Local basketball teams gear up for tournaments

You might have found it hard to believe that the 15-and-under girls’ basketball team was down by only three points at halftime, considering…

You might have found it hard to believe that the 15-and-under girls’ basketball team was down by only three points at halftime, considering that the final score was 65 to 33.

But the game wasn’t about winning or losing, it was about preparing.

Saturday morning at FH Collins high school, the 15-and-under Team Yukon was poised to pull off an upset over the 17-and-under team, as it played an exhibition game in preparation for its trip to Kamloops, British Columbia, for the Canadian Under 15 Boys and Girls Basketball Championships.

“We were right with them for half the game,” said 15-and-under head coach Sean McCarron. “We won the second quarter. Then the U17 team’s experience and their shooting started to pick-up.”

“I can’t say enough about how well they did there,” said the 17-and-under coach Tim Brady, referring to the exhibition game.

“They hung with us for a while and it wasn’t until we really had to get on our girls to pick up their intensity that we could separate ourselves from them.”

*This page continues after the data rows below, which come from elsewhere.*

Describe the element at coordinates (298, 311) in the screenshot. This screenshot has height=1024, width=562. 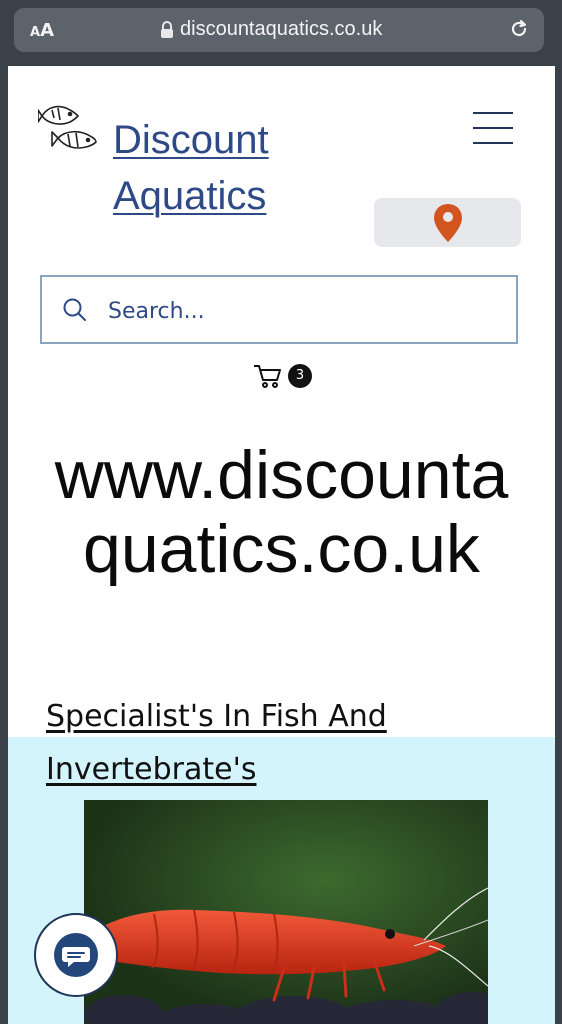
I see `search-input` at that location.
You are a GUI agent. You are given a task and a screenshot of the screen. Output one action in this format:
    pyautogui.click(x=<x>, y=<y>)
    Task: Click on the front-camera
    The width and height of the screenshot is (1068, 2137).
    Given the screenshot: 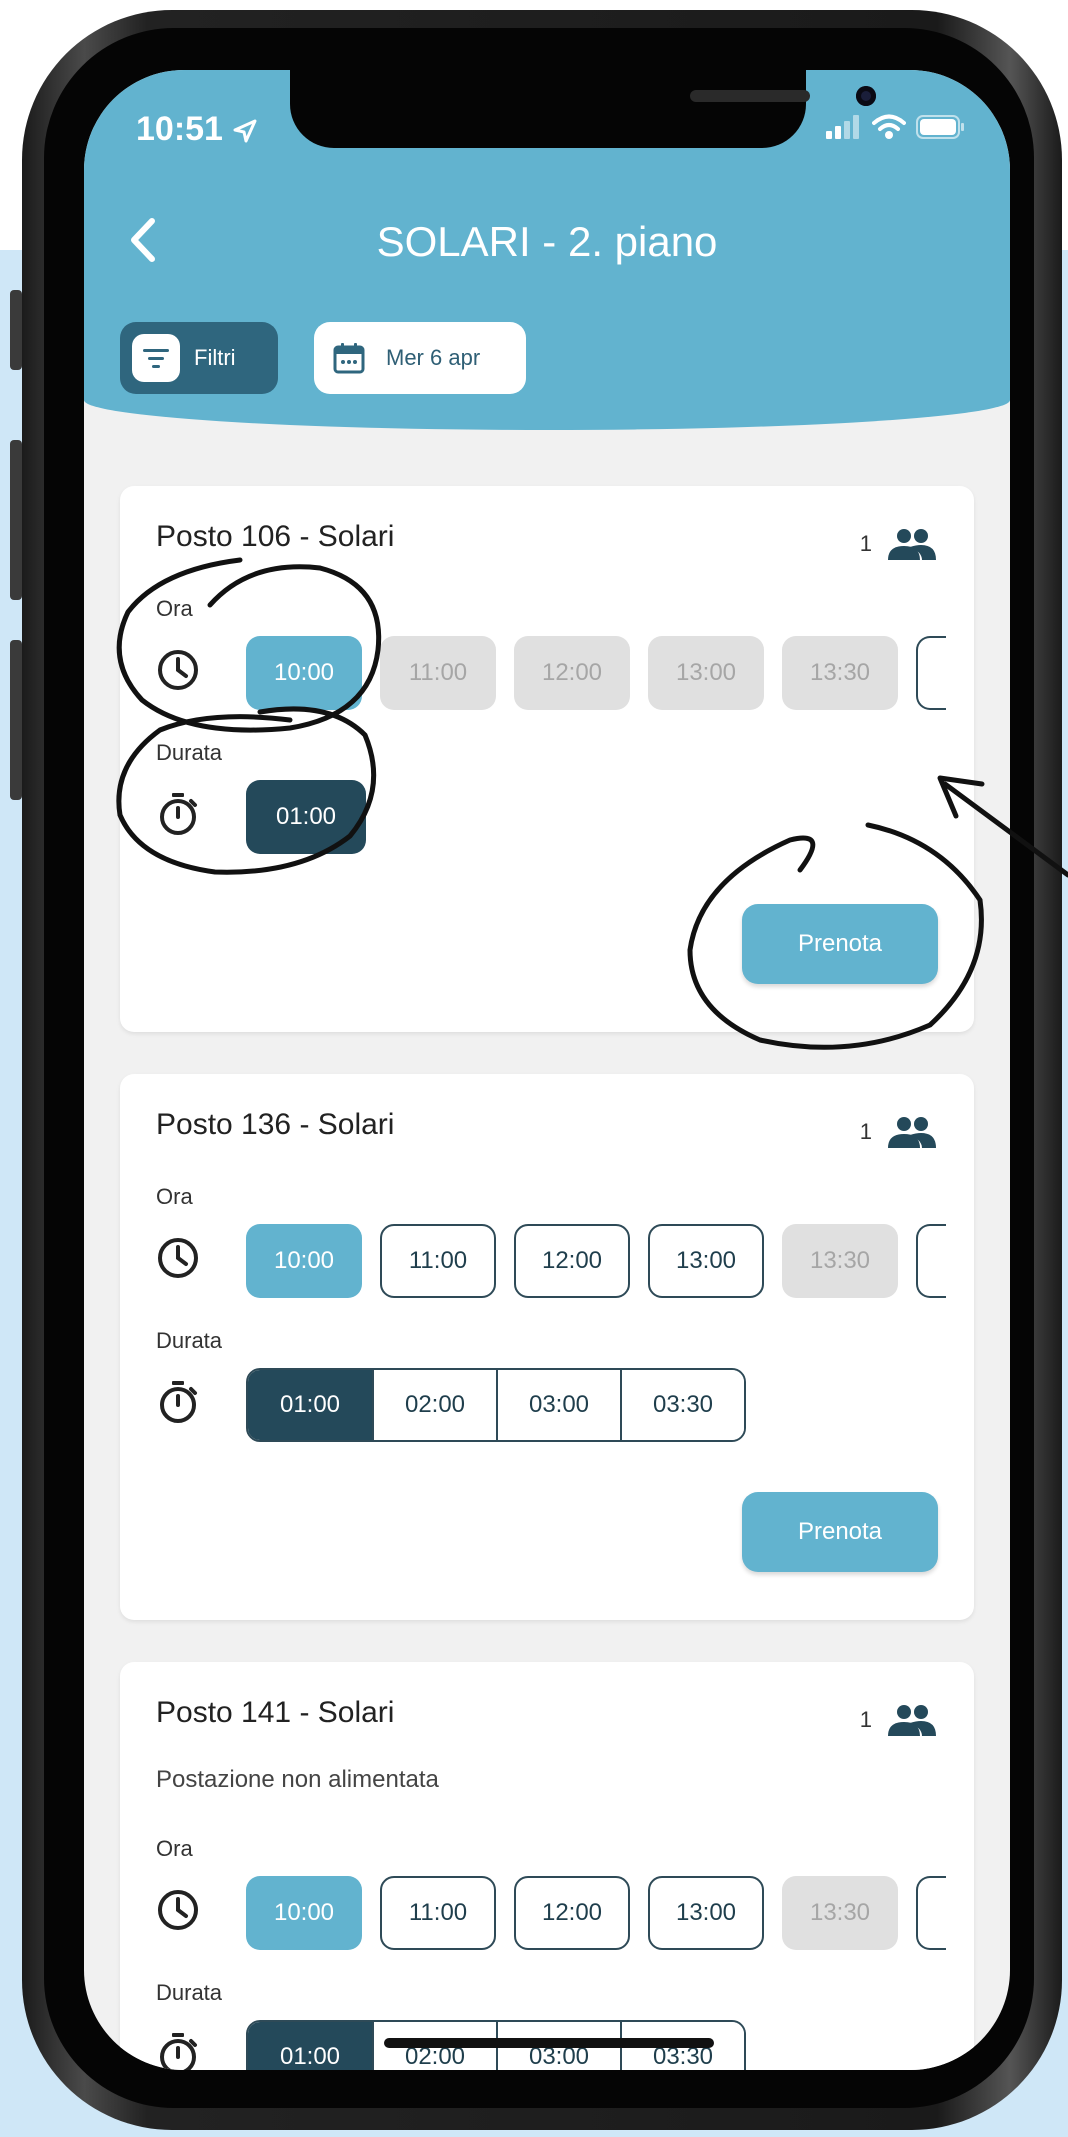 What is the action you would take?
    pyautogui.click(x=866, y=96)
    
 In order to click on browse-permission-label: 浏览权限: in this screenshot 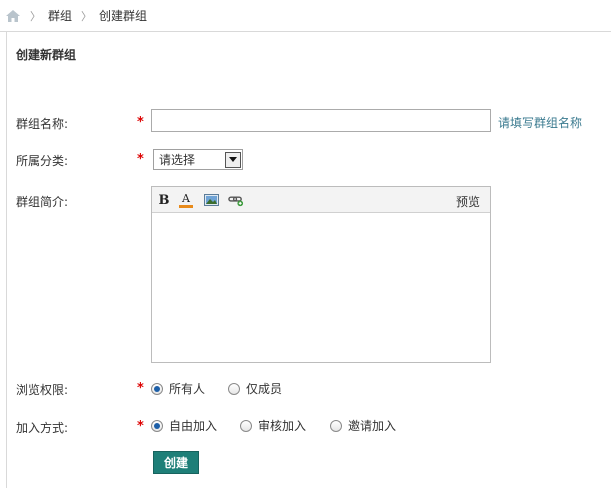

Although both the boys and girls U15 teams went winless last season in Canadian tournaments, the coaches of both teams feel they’re about due.

“They were an extremely hardworking team, but they had some trouble against the bigger provinces,” said McCarron, speaking of his team in the Western Canada Games last year.

 “These girls didn’t get much of a break, because it was Alberta, BC, Saskatchewan and Manitoba, so four very tough teams.”

“So, at Nationals a lot of the time, PEI will show up, or Newfoundland might show up. And you know you’re going to have a game. But this team is very prepared to do well and compete, so we’re looking at big things at this year’s nationals.”

“They are hard workers and they’re really dedicated to basketball,” said Tyler Bradford, the new head coach of the 15-and-under boys’ basketball team.

“For April and May we had 30 boys out for a training centre … From those 30 we cut it down to the 12 we’re taking with us.”

The girls’ team, made up of 12 Whitehorse hoopsters, has only three returners and three players that are just 14-years-old.

“We’re still going to be a pretty young team. This team, we have a lot more speed, and we’re going to be pretty aggressive — I’ve got four girls over five-ten,” said McCarron.

However, youth does not always translate to inexperience.

“Half my team has gone to Nationals for soccer, so I don’t think they will be as intimidated as last year’s team,” said McCarron. “We’ll see how it goes.”

Both teams play their first games on Tuesday.

The girls will be facing Ontario at 9 a.m. and then B.C. at 8:15 p.m.

The boys’ team, which is made up of 11 Whitehorse athletes and one Haines Junction athlete, are facing Newfoundland at 9 a.m. and then Quebec at 8:15 p.m.

All games can be watched online at basketball.bc.ca.

The girls’ 17-and-under team is also about to take on the rest of Canada in a series of tournaments that will take the players away for two weeks.

They will be travelling to Halifax, Nova Scotia, to compete in the Bluenose Classic from August 11 to 13. Then the team will be travelling to Prince Albert Island for the national tournament, which takes place August 19 though to the 23.

In last year’s tournament, the 17-and-under team failed to win a game.

“I think they found it a real eye-opener,” said Brady, who moved from the boys’ team to the girls’ this season. “They never had an opportunity to compete in that kind of tournament.

“They had some good moments, but they struggled.”

Like last year, the U17 team is not just Yukoners, but includes two players from Cambridge Bay, Nunavut and three from Yellowknife, Northwest Territories.

“The national governing body, Canada Basketball, recognizes the fact that none of our territories have the population base to consistently field our own team,” said Brady.

“They allow us to find athletes if we can arrange it … It’s quite an undertaking.”

Brady hopes that a strategy used for the boys’ U17 team last year might produce similar results.

“We’ve tried to identify the games we have the best chance of success in and focus on those game,” said Brady. “Like Prince Albert Island, Newfoundland or Manitoba — those are the teams we targeted last year on the boys side, and we were very fortunate to get two wins.”